If passed, Michigan will join 18 states plus the District of Columbia that have capped payday loan rates at or below 36% per annum. And this will also have a positive effect, since most payday loans turn out to be unbearable for the population at such a high interest rate
The collapse in real disposable income of Michigan households is due to high inflation, slowing wage growth and a halt in fiscal doping.
In the second quarter of 2022, real disposable income decreased by 4.2% compared to the same period in 2021. In the first half of 2022, there was an 8.3% decline in disposable income compared to the first six months of 2021. This was likely due to the “helicopter money” that was introduced in March and April 2021.

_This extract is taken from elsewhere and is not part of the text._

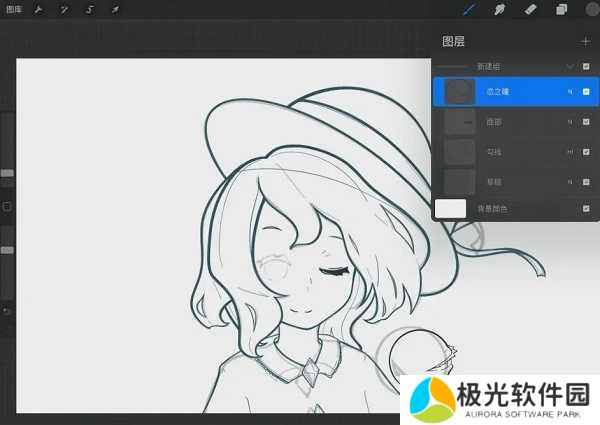Viewport: 600px width, 425px height.
Task: Select the Selection S-shaped tool
Action: [89, 10]
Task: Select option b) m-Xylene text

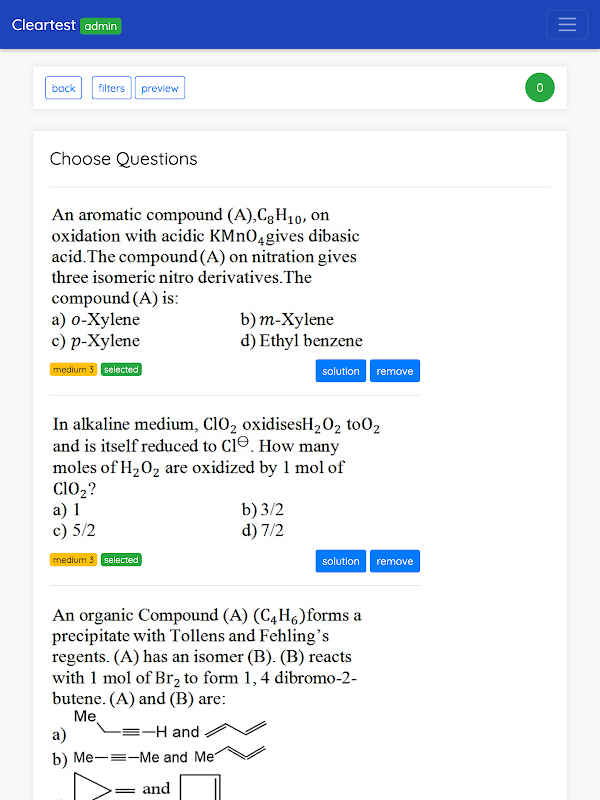Action: [x=287, y=319]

The net government subsidy as a percentage of household income shows how much the government takes from the population compared to how much it gives back. Currently, the net government subsidy is about minus 4% of revenue, which is a tighter fiscal policy than in 2013-2019.
The histogram of net government subsidies shows how crazy the state policy was in 2020-2021 when net government subsidies not only went into plus but also reached 9-10% of income, that is, more than 12-15% of income was subsidized by the state compared to the period 2013-2019. During this period, the government provided significantly more subsidies than in previous years, which is a concern given that these funds could be better used elsewhere.
Fiscal valves are closing, tightening policy, but now it is softer than in 2004-2007. This is due to the fact that then net government subsidies were minus 5-6% compared to the current rate of minus 8-9%.
To maintain the previous level of consumption, the Michigan population will have to reduce the savings rate to 5%. This is a 15-year low and 2 percentage points below the 2013-2019 average. The hype surrounding COVID has driven the 2020-2021 average to over 16-17%.
Trends show that fiscal policy tightened significantly between 2013 and 2019, with the savings rate falling by an average of 2 percentage points. This is done in order to compensate for falling incomes and tight fiscal policy.